■ **PROBLEM STATEMENT**: Could you return every one of the rows below unchanged, character for character?

■ **DATA SUPPLIED**:
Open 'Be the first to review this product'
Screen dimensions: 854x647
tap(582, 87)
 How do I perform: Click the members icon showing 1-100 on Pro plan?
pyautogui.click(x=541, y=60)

■ **TASK ANSWER**:
Open 'Be the first to review this product'
Screen dimensions: 854x647
tap(582, 87)
 How do I perform: Click the members icon showing 1-100 on Pro plan?
pyautogui.click(x=541, y=60)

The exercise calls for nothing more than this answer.